Devin Leary

Profile
- Position: Quarterback

Personal information
- Born: September 10, 1999 (age 26) Sicklerville, New Jersey, U.S.
- Listed height: 6 ft 1 in (1.85 m)
- Listed weight: 215 lb (98 kg)

Career information
- High school: Timber Creek; (Gloucester Township, New Jersey);
- College: NC State (2018–2022); Kentucky (2023);
- NFL draft: 2024: 6th round, 218th overall pick

Career history
- Baltimore Ravens (2024)*;
- * Offseason or practice squad member only
- Stats at Pro Football Reference

= Devin Leary =

American football player (born 1999)

Devin Leary (born September 10, 1999) is an American professional football quarterback. He played college football for the NC State Wolfpack and Kentucky Wildcats. Leary was selected by the Ravens in the sixth round of the 2024 NFL draft.

==Early life==
Leary attended Timber Creek Regional High School in Gloucester Township, New Jersey.
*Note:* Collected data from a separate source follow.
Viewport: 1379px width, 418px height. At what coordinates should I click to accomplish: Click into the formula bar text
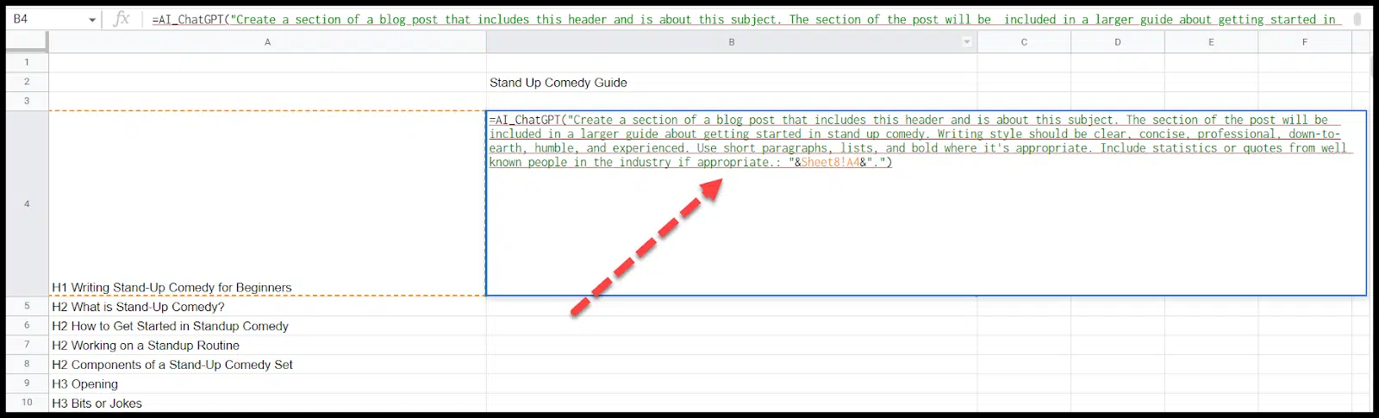(x=741, y=19)
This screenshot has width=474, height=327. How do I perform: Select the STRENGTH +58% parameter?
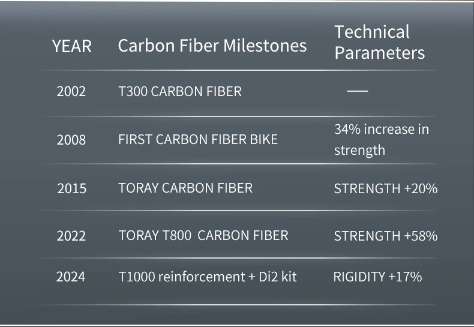click(385, 236)
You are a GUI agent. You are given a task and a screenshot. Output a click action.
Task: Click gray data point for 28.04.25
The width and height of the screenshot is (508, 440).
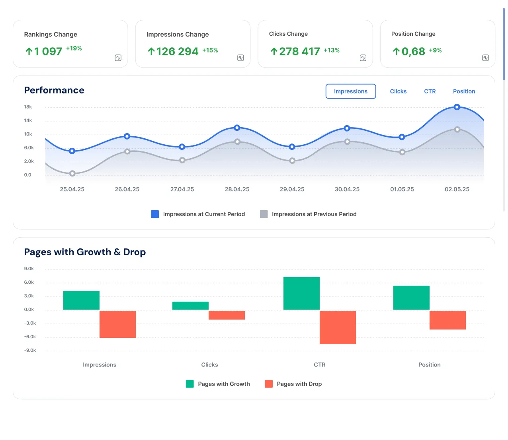tap(237, 141)
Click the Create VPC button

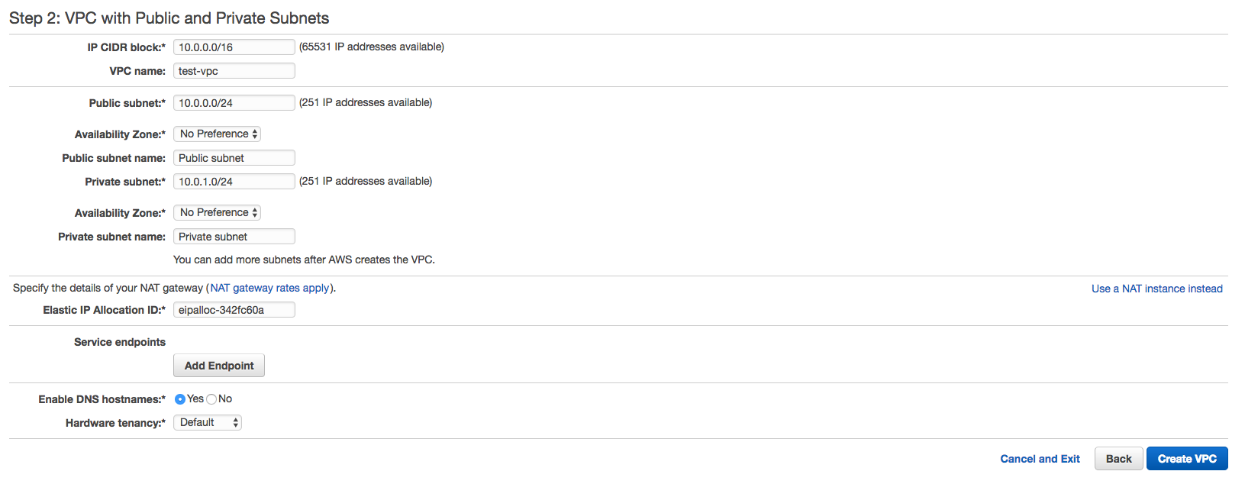point(1187,459)
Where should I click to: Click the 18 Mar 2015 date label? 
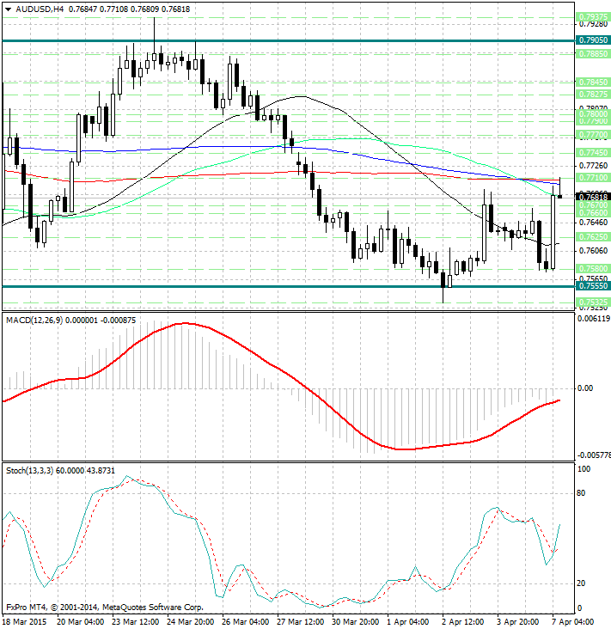(x=26, y=620)
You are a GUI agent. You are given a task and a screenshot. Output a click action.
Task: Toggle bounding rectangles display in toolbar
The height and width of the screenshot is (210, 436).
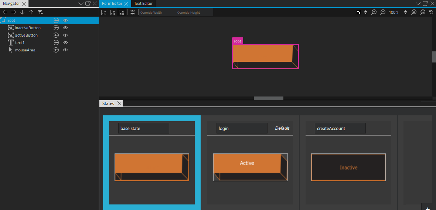pyautogui.click(x=132, y=12)
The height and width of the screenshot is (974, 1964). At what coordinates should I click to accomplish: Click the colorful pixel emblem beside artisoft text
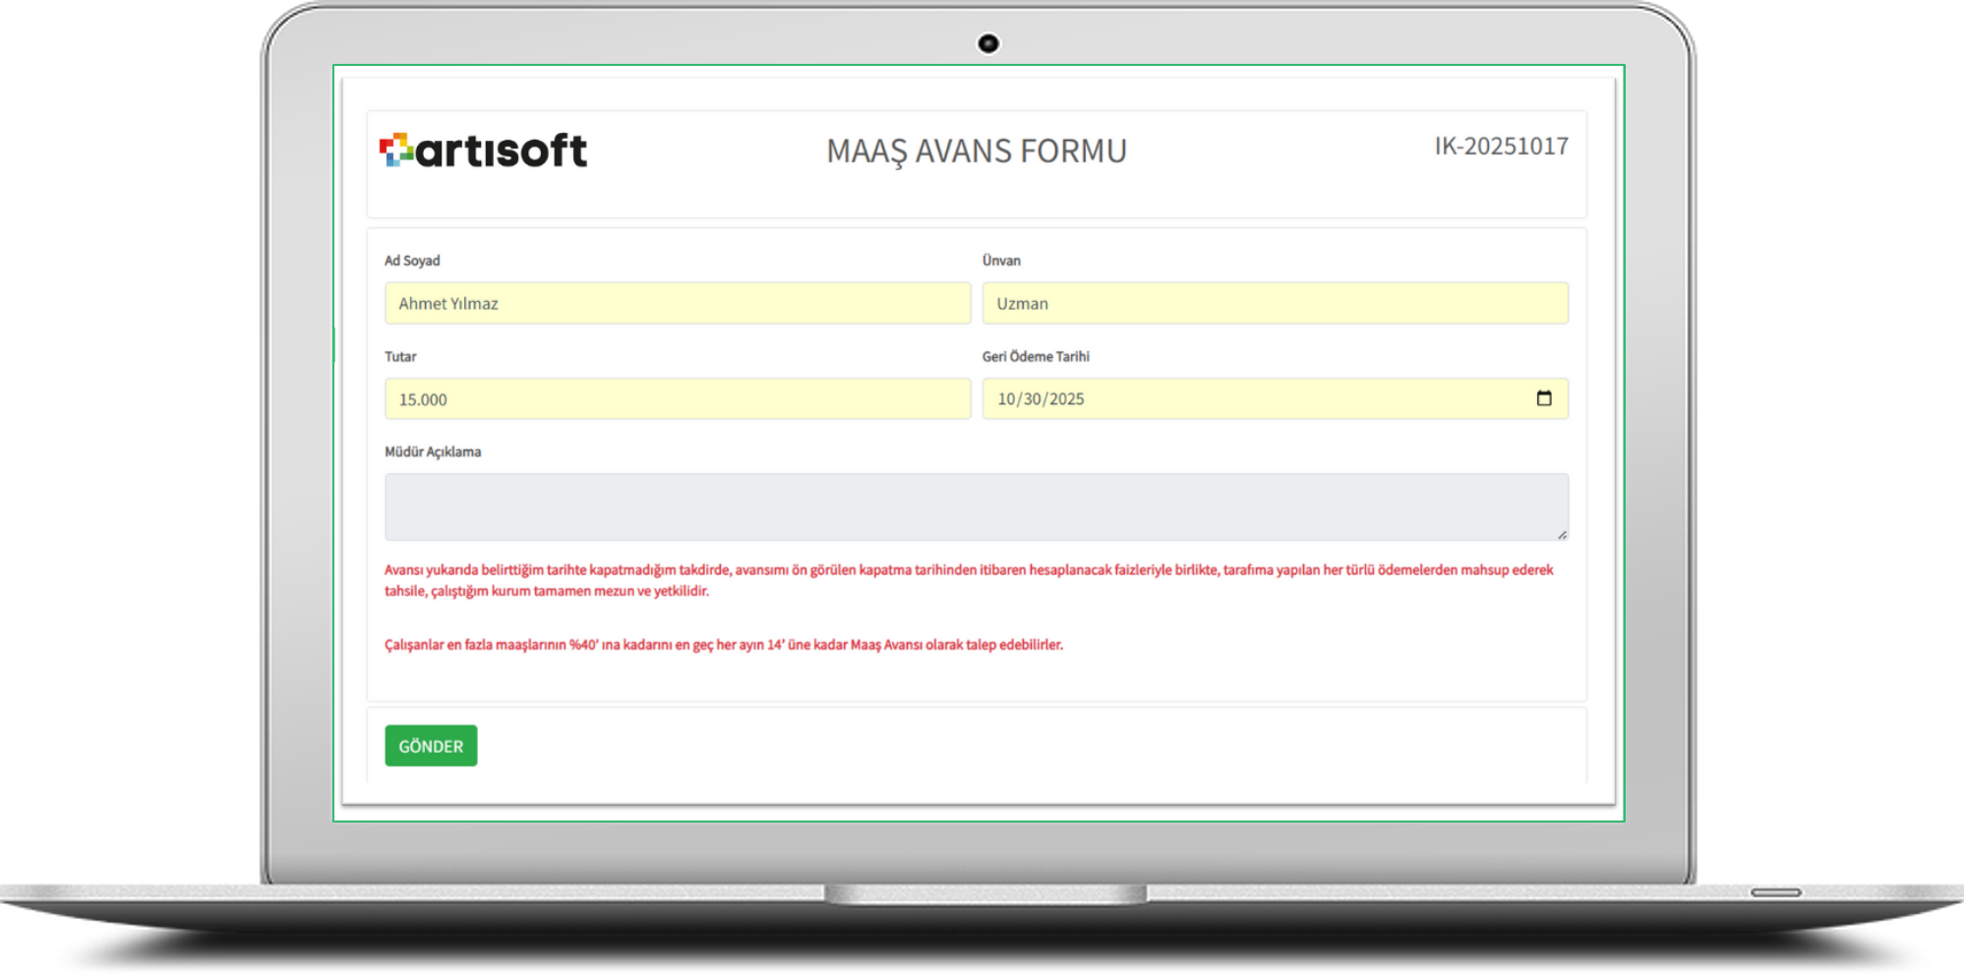pyautogui.click(x=395, y=150)
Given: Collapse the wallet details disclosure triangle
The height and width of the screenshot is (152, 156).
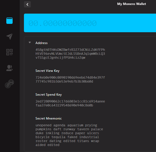Looking at the screenshot, I should click(30, 42).
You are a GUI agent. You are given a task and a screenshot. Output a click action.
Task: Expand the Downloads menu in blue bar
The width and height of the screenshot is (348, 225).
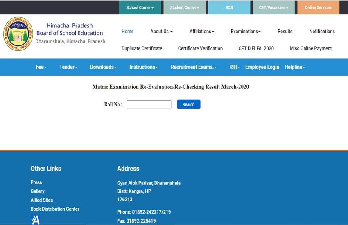coord(103,67)
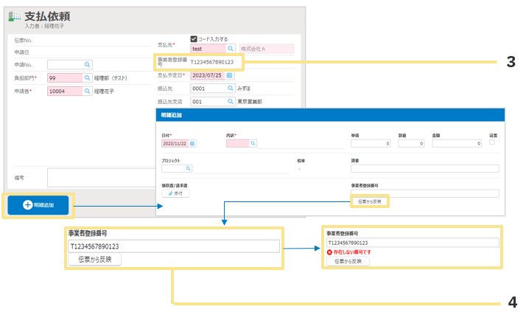Viewport: 526px width, 315px height.
Task: Click search icon for 振込先支店 001
Action: 230,102
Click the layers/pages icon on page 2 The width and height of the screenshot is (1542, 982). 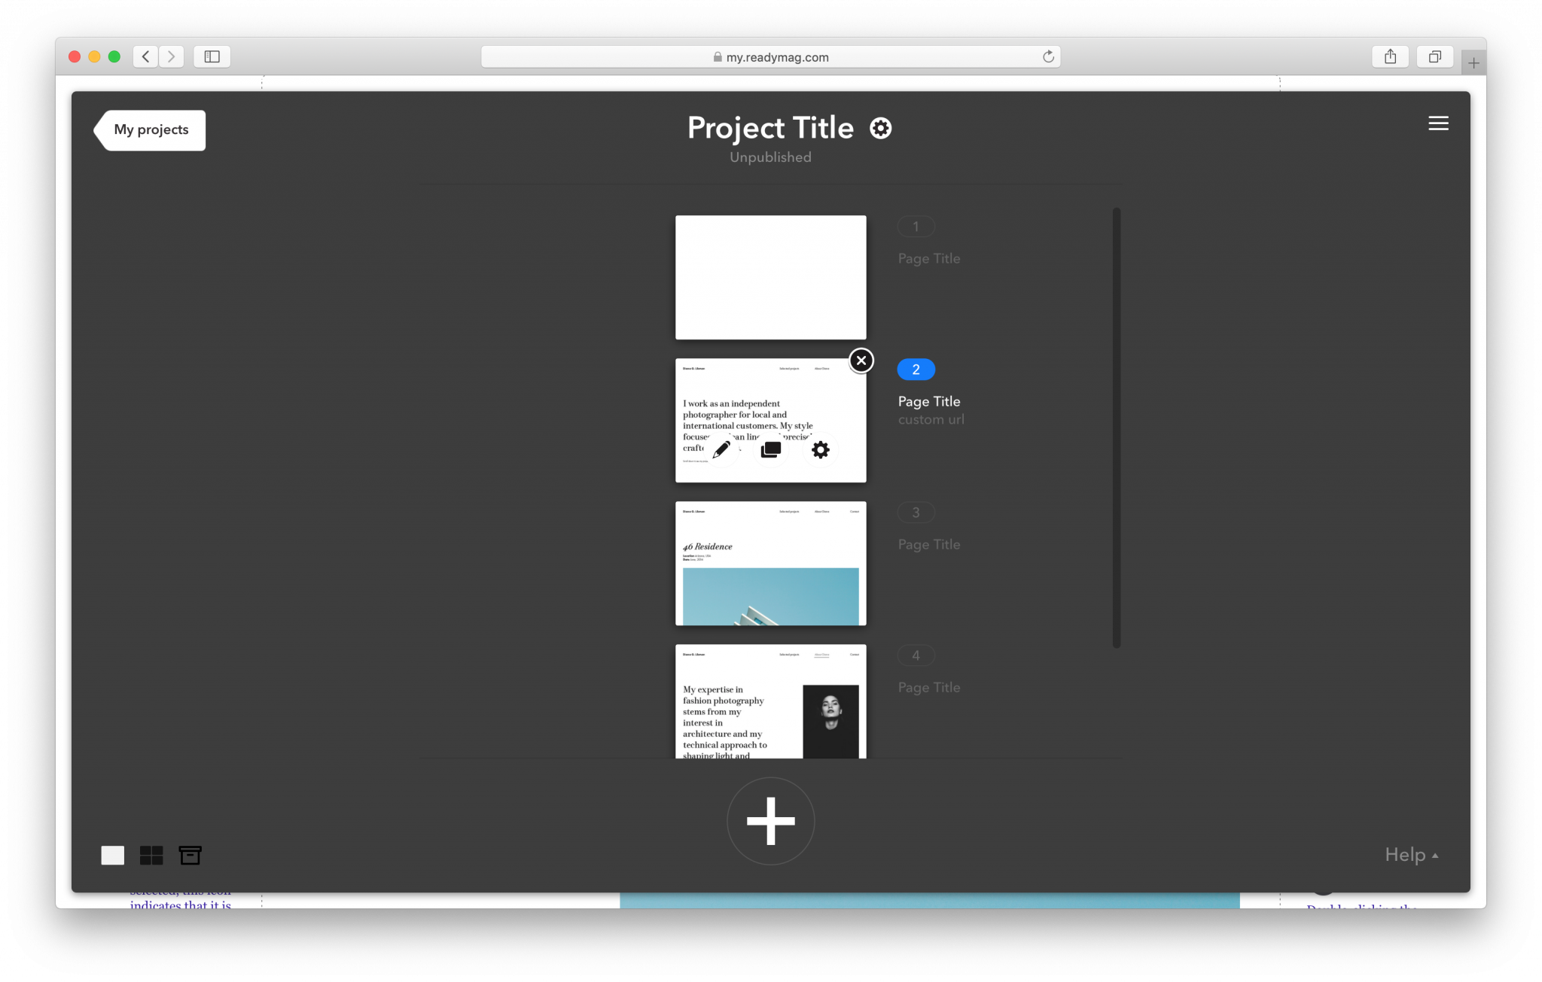pyautogui.click(x=771, y=449)
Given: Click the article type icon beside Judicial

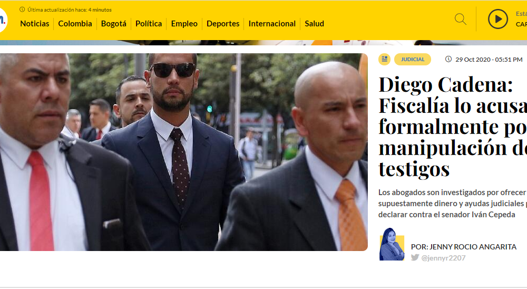Looking at the screenshot, I should pyautogui.click(x=385, y=59).
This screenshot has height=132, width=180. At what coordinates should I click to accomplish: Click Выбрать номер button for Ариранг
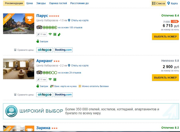tap(165, 78)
During his high school career he set the state record for career passing yards (9,672) and passing touchdowns (117). During his junior year, he set the state record for passing yards (3,688) and touchdowns in a season (48). He was the New Jersey Gatorade Football Player of the Year in 2016 and 2017. Leary committed to North Carolina State University to play college football.

==College career==
Leary redshirted his first year at NC State in 2018. In 2019, he opened the season as a backup before starting the final five games of the season. He completed 101 of 210 passes for 1,219 yards, eight touchdowns and five interceptions. As a sophomore in 2020, he played in only four games before suffering a broken fibula. He completed 66 of 110 passes for 890 yards, eight touchdowns and two interceptions. Leary entered 2021 as the starting quarterback. On December 5, 2022, after a season cut short by a pectoral muscle injury, Leary entered the NCAA transfer portal. On December 20, it was reported that Leary had committed to Kentucky.

===Statistics===

Season: Team; Games; Passing; Rushing
GP: GS; Record; Cmp; Att; Pct; Yds; Avg; TD; Int; Rtg; Att; Yds; Avg; TD
2018: NC State; Redshirt
2019: NC State; 8; 5; 0−5; 101; 210; 48.1; 1,219; 5.8; 8; 5; 104.7; 40; 46; 1.2; 0
2020: NC State; 4; 4; 3−1; 66; 110; 60.0; 890; 8.1; 8; 2; 148.3; 19; 7; 0.4; 0
2021: NC State; 12; 12; 9−3; 283; 431; 65.7; 3,433; 8.0; 35; 5; 157.0; 54; -73; -1.4; 2
2022: NC State; 6; 6; 5−1; 118; 193; 61.1; 1,265; 6.6; 11; 4; 130.9; 23; 1; 0.0; 3
2023: Kentucky; 12; 12; 7–5; 193; 343; 56.3; 2,440; 7.1; 23; 10; 132.3; 39; -55; -1.4; 1
Career: 42; 39; 24−15; 761; 1,287; 59.1; 9,247; 7.2; 85; 26; 137.2; 175; -76; -0.4; 6

==Professional career==

Pre-draft measurables
| Height | Weight | Arm length | Hand span |
| 6 ft 1+1⁄4 in (1.86 m) | 215 lb (98 kg) | 30+7⁄8 in (0.78 m) | 9+1⁄2 in (0.24 m) |
All values from NFL Combine

===Baltimore Ravens===
Leary was selected by the Baltimore Ravens in the sixth round (218th overall) of the 2024 NFL draft. He was cut on August 27, 2024 and re-signed to the practice squad the next day. Leary signed a reserve/future contract with the Ravens on January 21, 2025. He was waived on August 26, as part of final roster cuts.